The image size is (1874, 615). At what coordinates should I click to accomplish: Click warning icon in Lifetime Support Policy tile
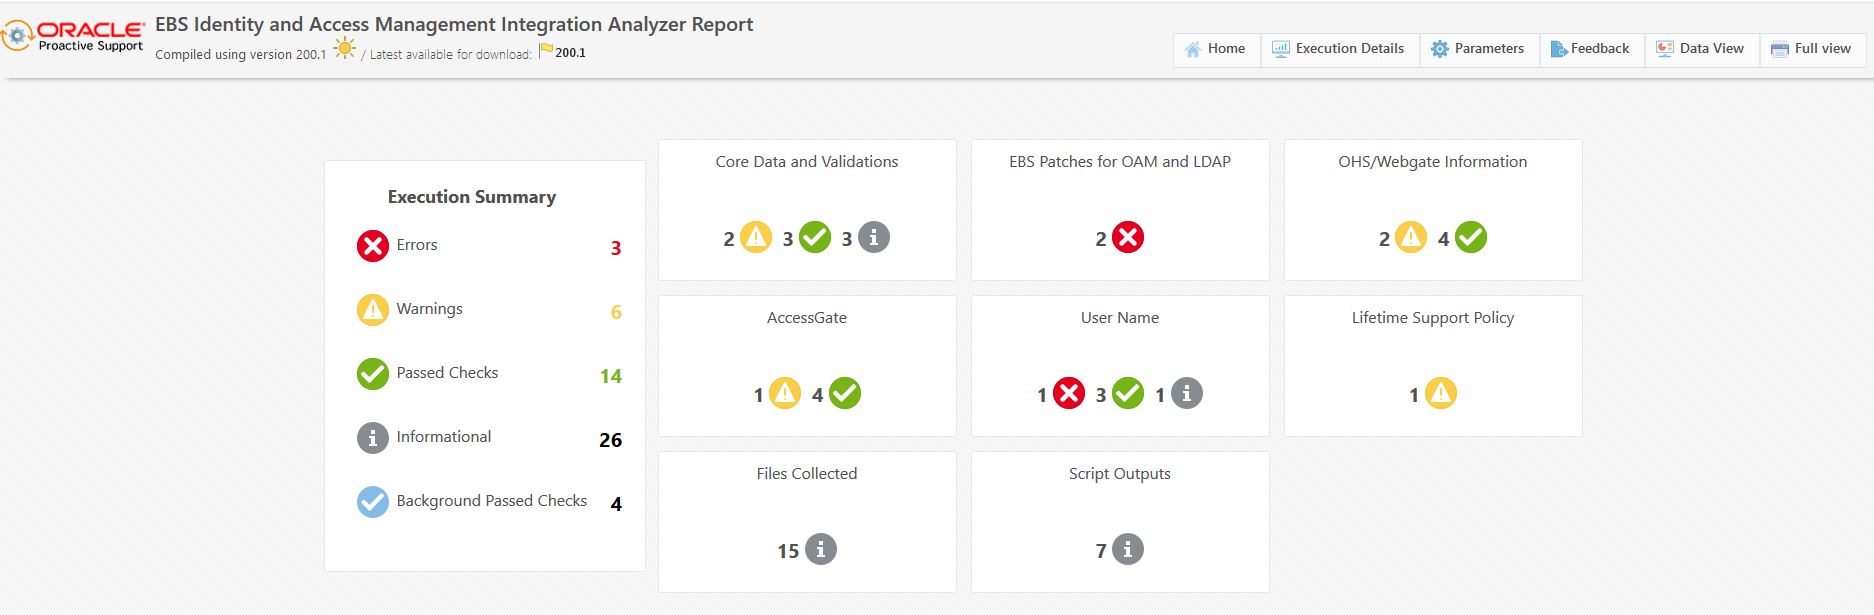[x=1440, y=394]
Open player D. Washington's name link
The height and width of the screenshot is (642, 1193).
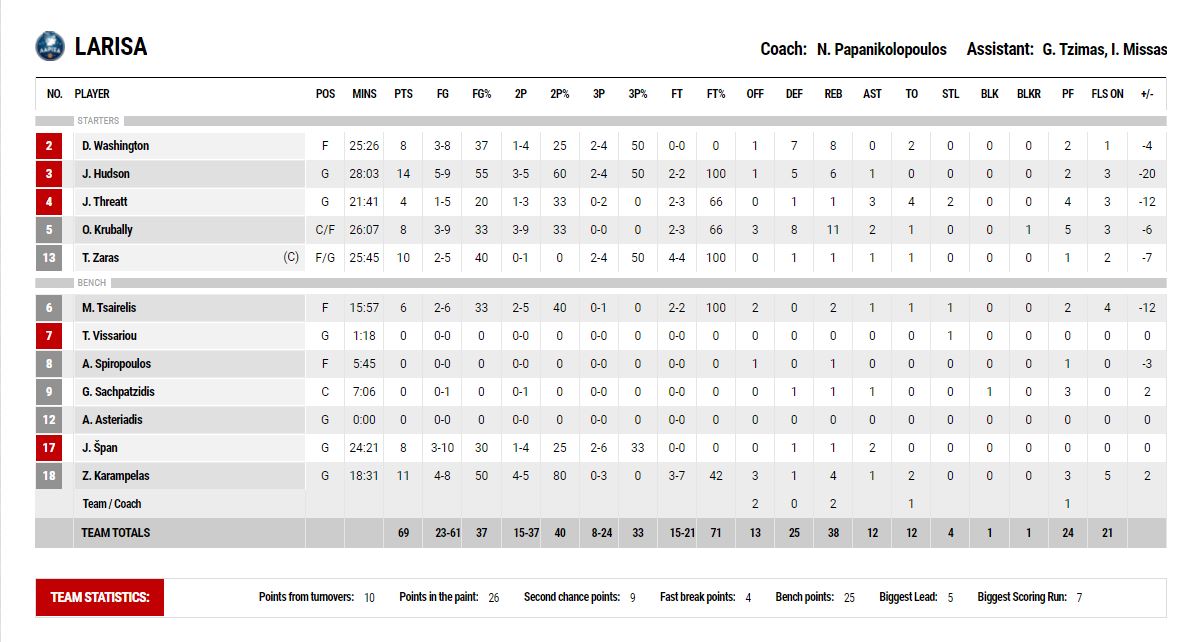click(115, 146)
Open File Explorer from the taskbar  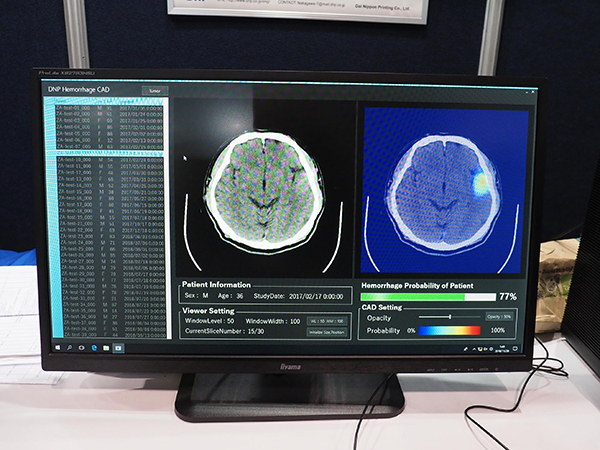pyautogui.click(x=105, y=348)
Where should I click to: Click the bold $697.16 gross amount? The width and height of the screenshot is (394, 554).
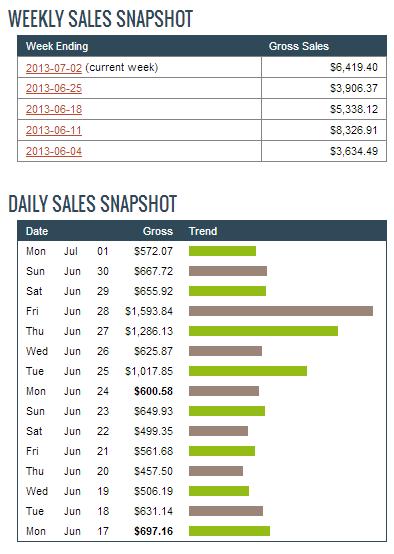pos(153,531)
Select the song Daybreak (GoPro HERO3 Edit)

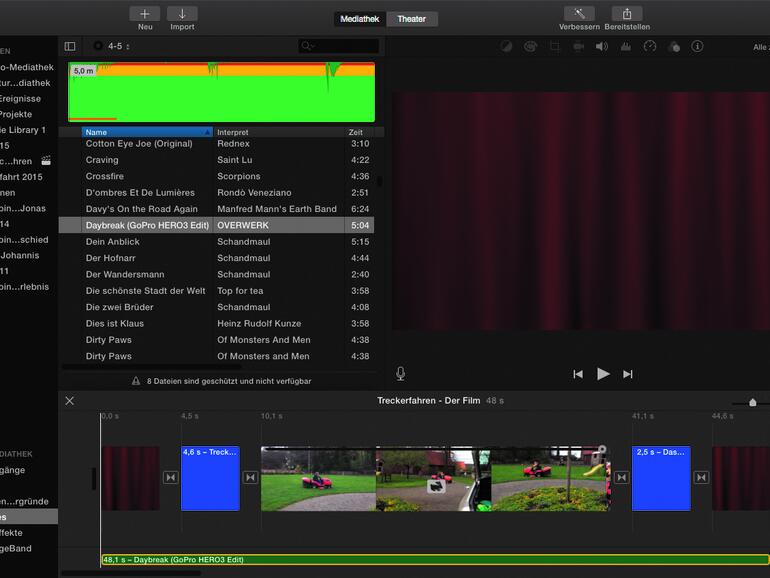pyautogui.click(x=147, y=225)
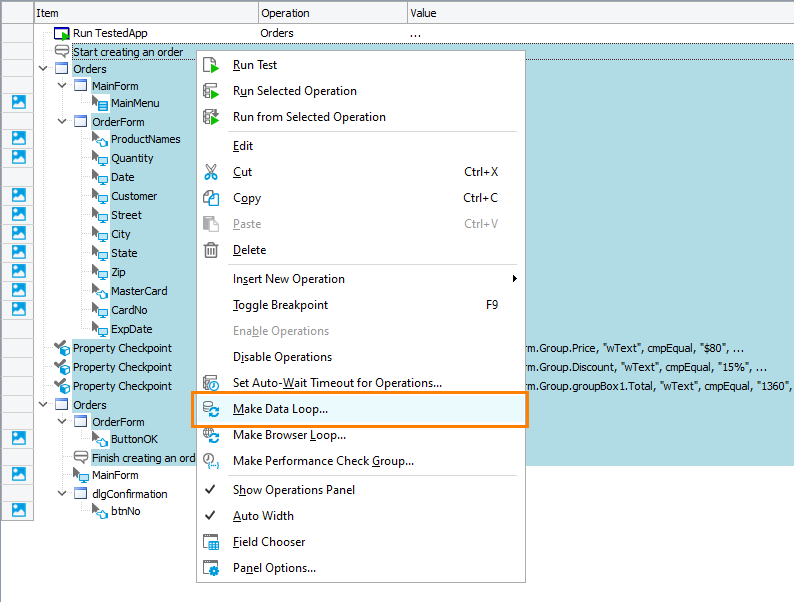Toggle the Show Operations Panel checkmark
The image size is (794, 602).
pyautogui.click(x=211, y=490)
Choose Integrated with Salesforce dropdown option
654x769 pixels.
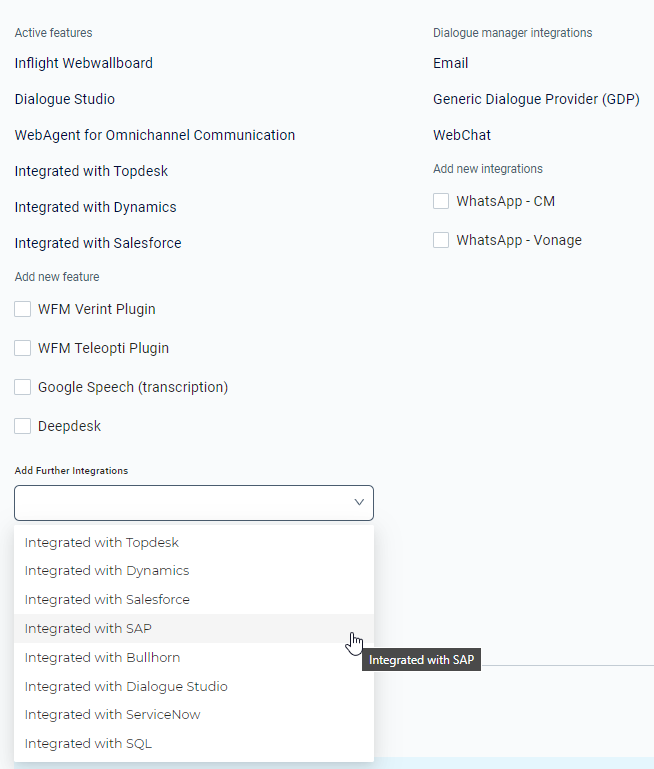tap(194, 599)
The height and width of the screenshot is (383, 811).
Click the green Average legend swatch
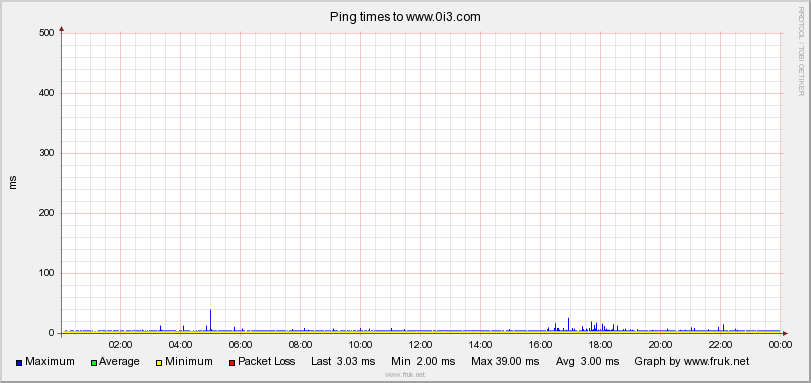click(94, 363)
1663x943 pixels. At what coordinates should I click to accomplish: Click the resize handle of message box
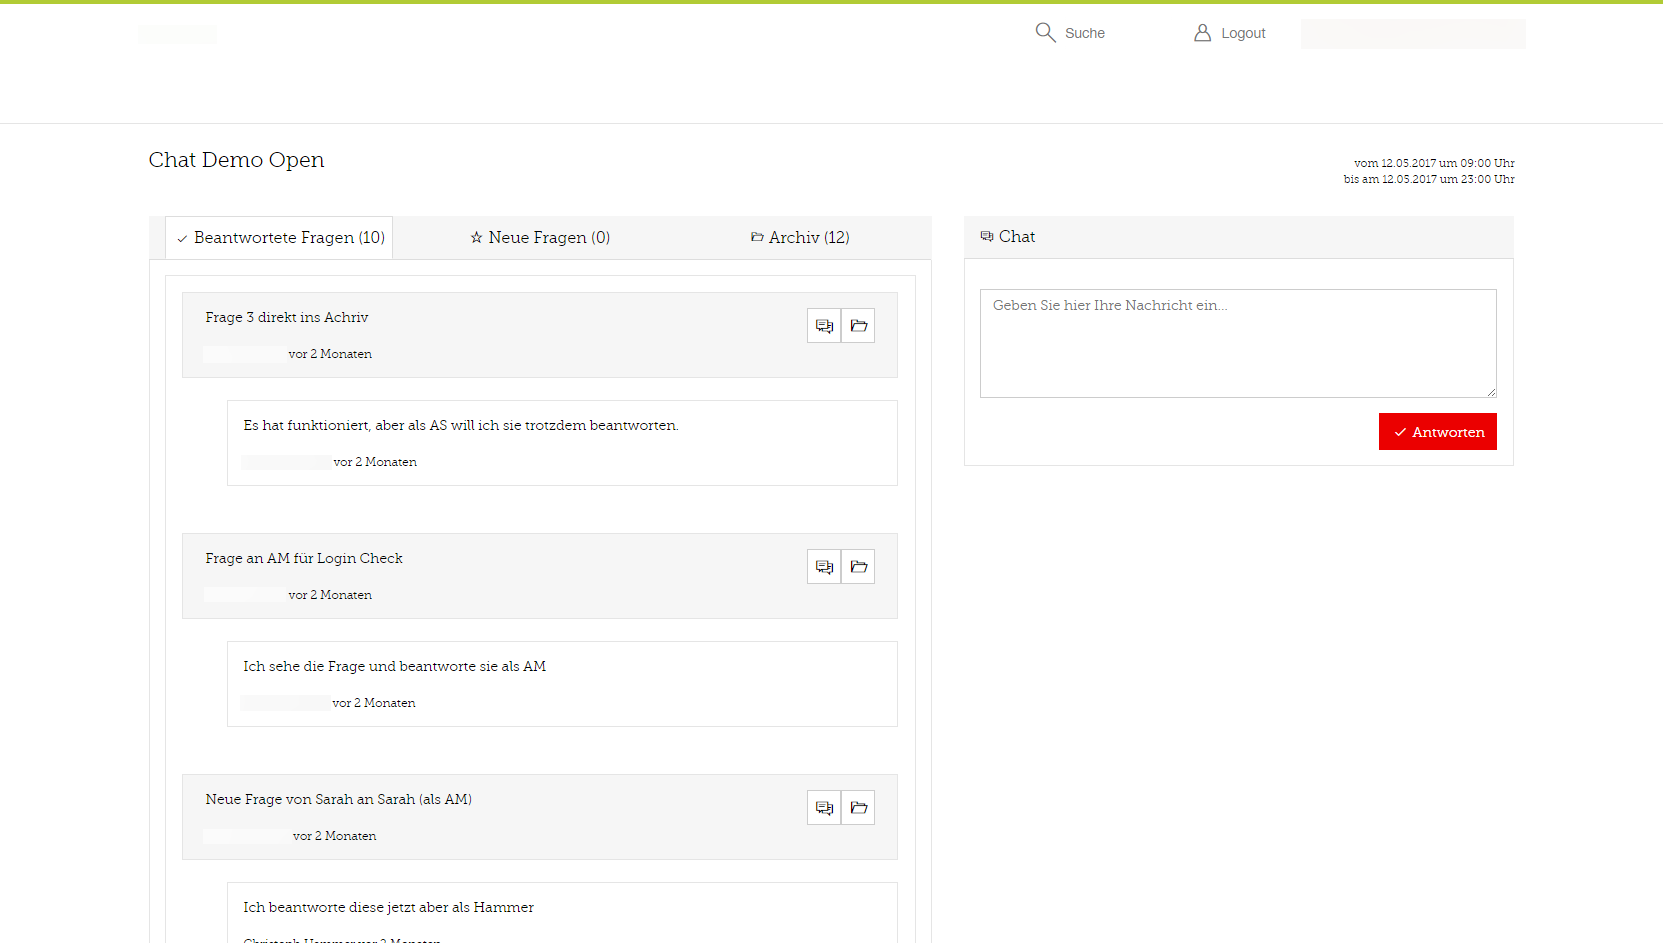(1491, 392)
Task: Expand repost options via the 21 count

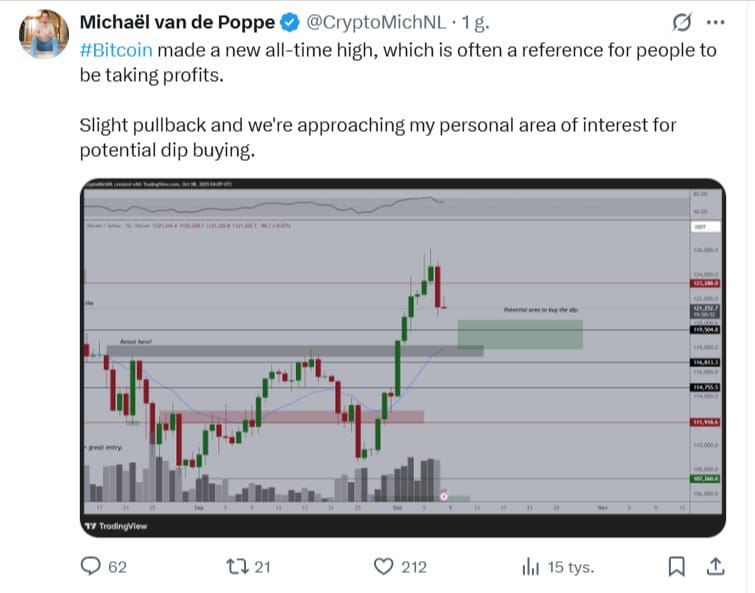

---*---

→ **Aim of the task**:
Please give again, word for word, the lines from the one containing "1663x943 pixels. At" through the last line of the listing above, inclusive, and leave out pictures.

→ **Response area**:
1663x943 pixels. At what coordinates should I click to accomplish: Click the resize handle of message box
(1491, 392)
Task: Expand repost options via the 21 count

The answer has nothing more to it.